Abstract
OBJECTIVE
The purpose of this study was to determine which demographic, clinical, and treatment factors influenced chronic pressure ulcer healing, and to identify the implications for pressure ulcer care being delivered in skilled nursing facilities.
DESIGN
A multisite retrospective chart review was conducted using a structured data abstraction form and protocol.
SETTING
Data collection took place in 3 geographically disperse areas of the country, with subjects having received wound care in hospitals, clinics, nursing homes, and home care.
PARTICIPANTS
Subjects whose charts were reviewed were 50 years of age or older, had at least 1 diagnosed chronic pressure ulcer, and had 3 to 6 months of data available for abstraction.

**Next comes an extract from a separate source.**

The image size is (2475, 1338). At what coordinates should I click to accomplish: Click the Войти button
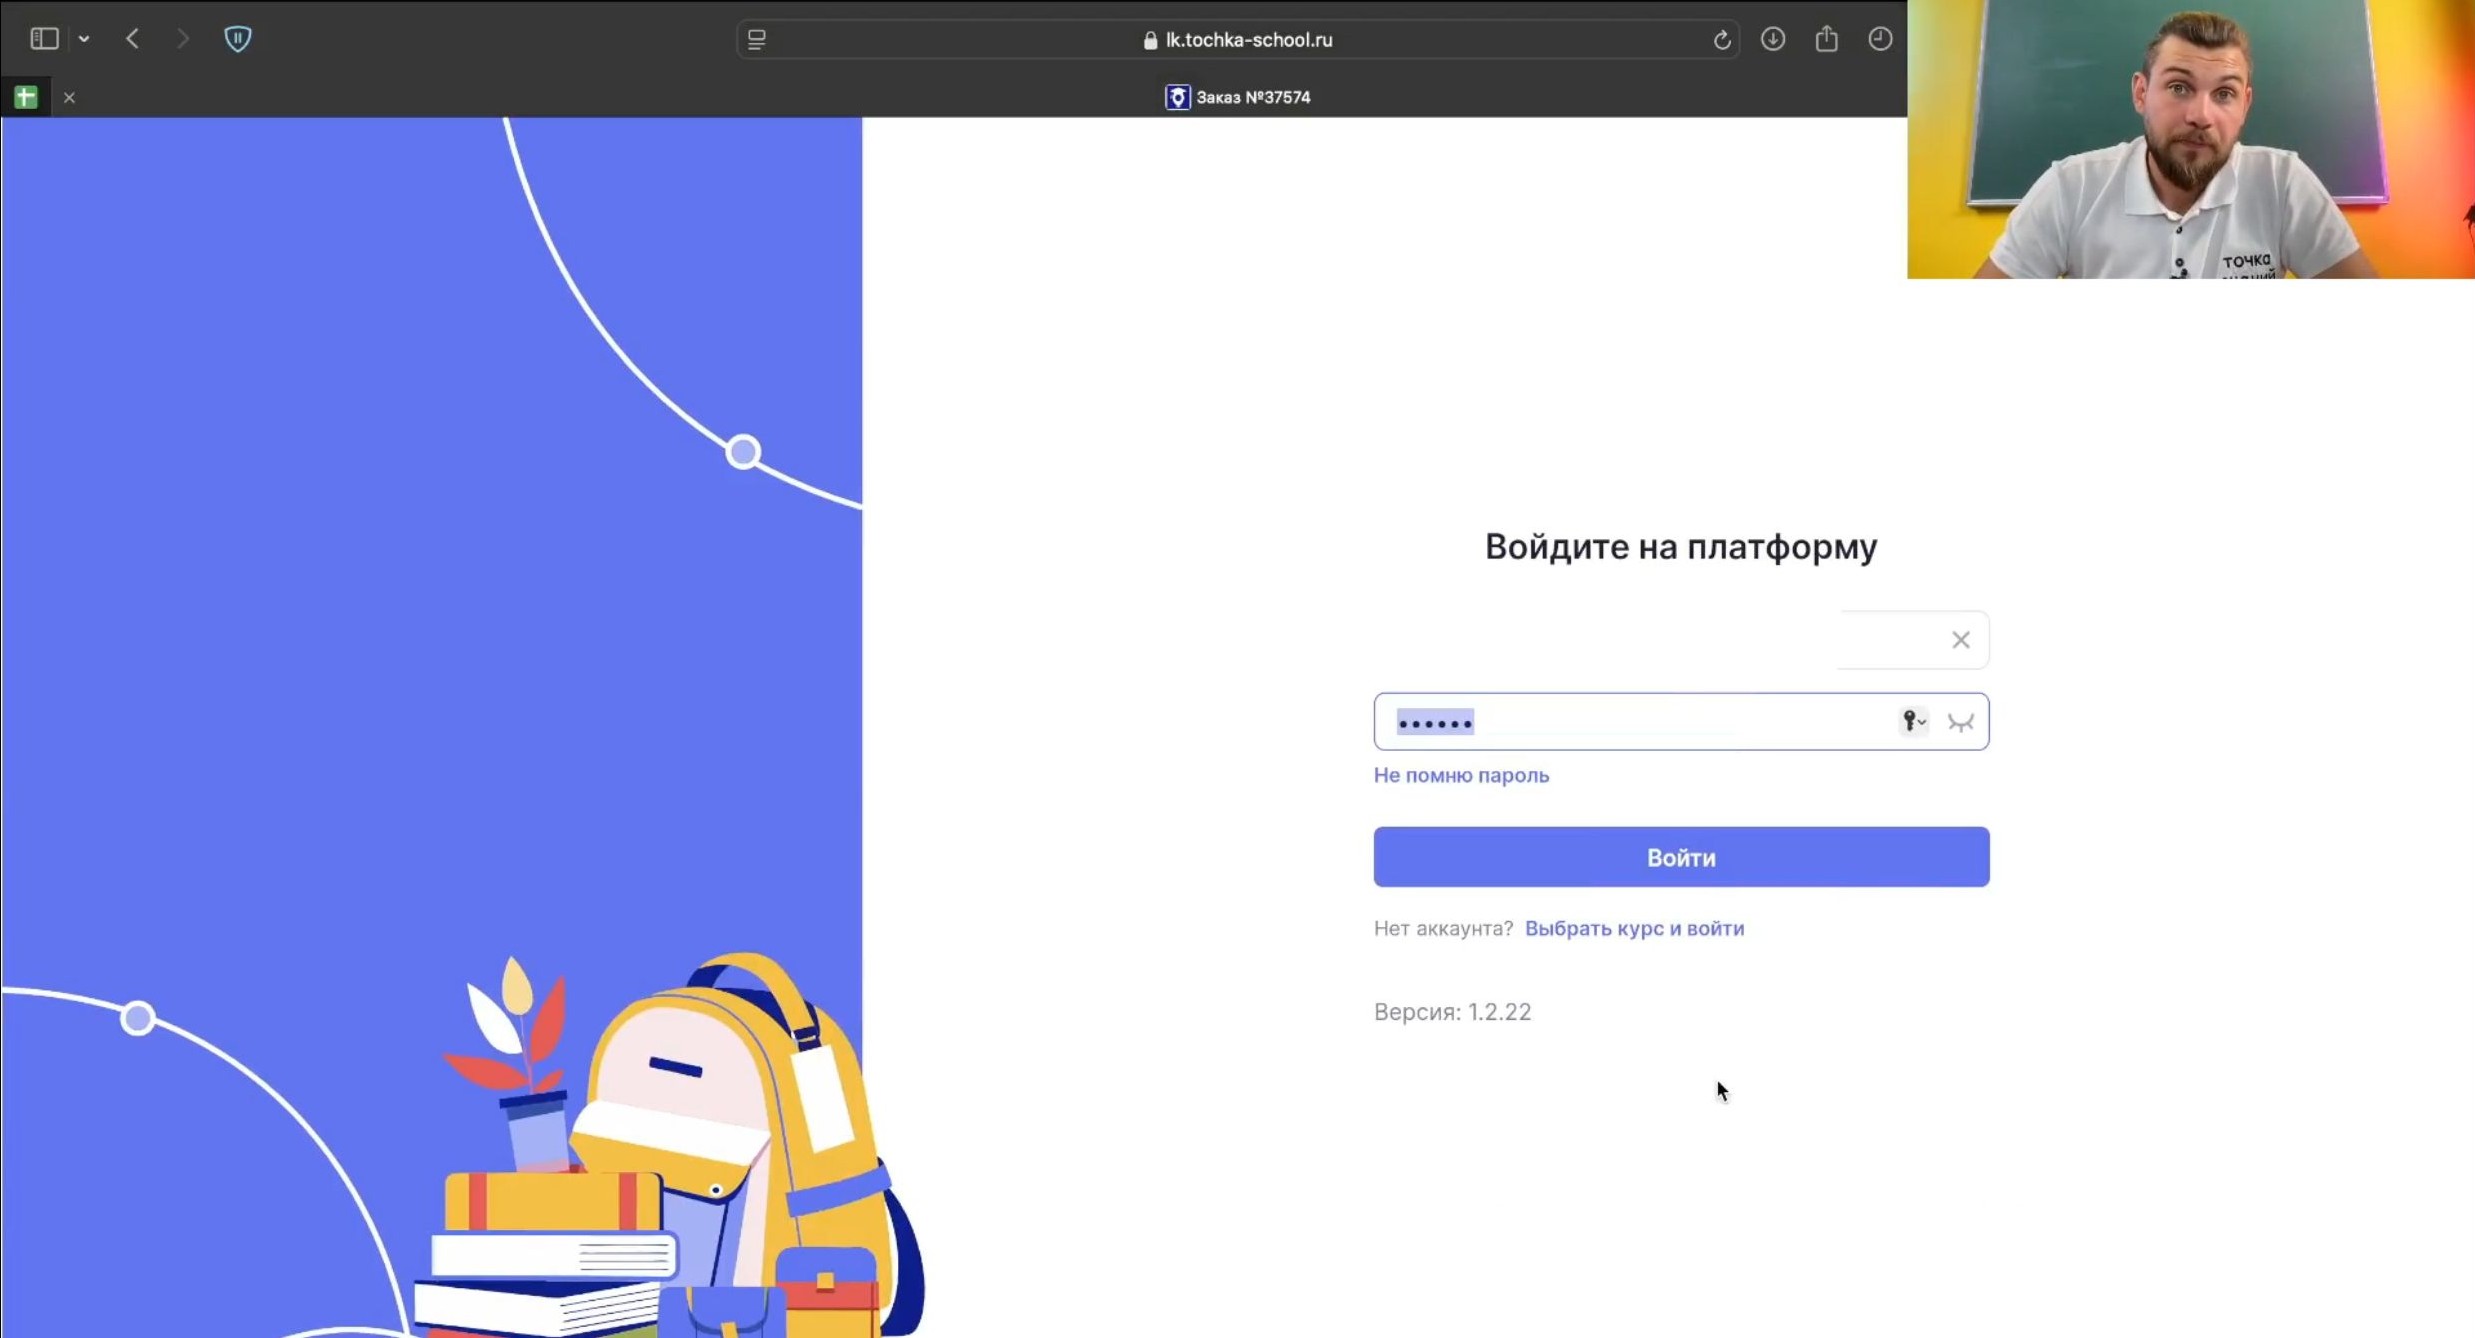pos(1681,857)
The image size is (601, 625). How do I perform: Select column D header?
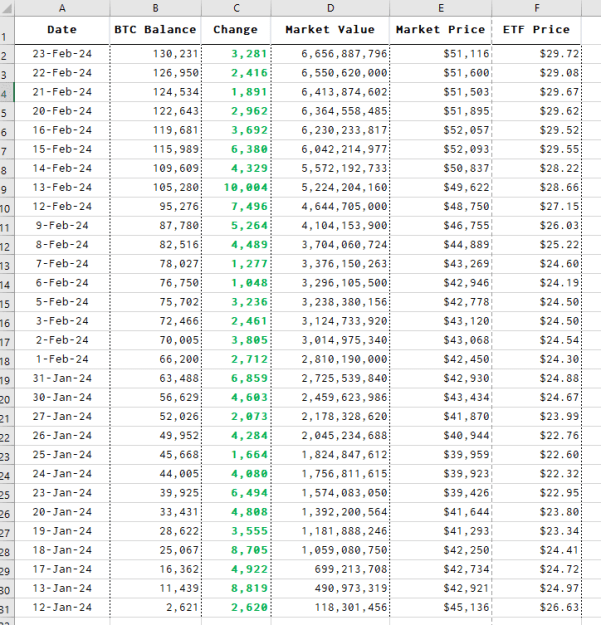tap(330, 8)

Stage I ulcers were excluded from the analysis.
MEASURES
The structured data collection form included demographics, clinical variables, wound characteristics, and outcomes. The variables ulcer size, exudate type and amount, and necrotic tissue type were combined into a single wound severity score.
RESULTS
Bivariate analyses showed that insurance type, secondary diagnoses of cardiovascular disease and pulmonary disease, initial ulcer size and stage, dressing type changes, use of topical antiseptics, type of debridement, category of dressing, use of hydrocolloid or wet-to-dry dressings, antibiotic administration, and appropriateness of selected dressing and management of necrosis were all significantly associated with healing within 6 months. Logistic regression models identified the following as the most significant predictors of healing: Medicaid, secondary diagnosis of cardiovascular disease, dressing type changed, topical antiseptics, antibiotic administration, pressure relief device, lack of exudate management dressing for moderate or large exudate wound, and lack of debridement of wounds with yellow slough, all decreased the odds of healing; use of exudate management dressings on wounds with no documented exudate increased the odds of healing.
CONCLUSION
Pressure ulcer healing rates overall could be improved if clinicians better matched the characteristics of the wound with the decision to debride and the selection of the optimal dressing. Healing within nursing homes might be improved with less use of enzymatic debridement and antibiotics and more frequent application of hydrocolloid dressings.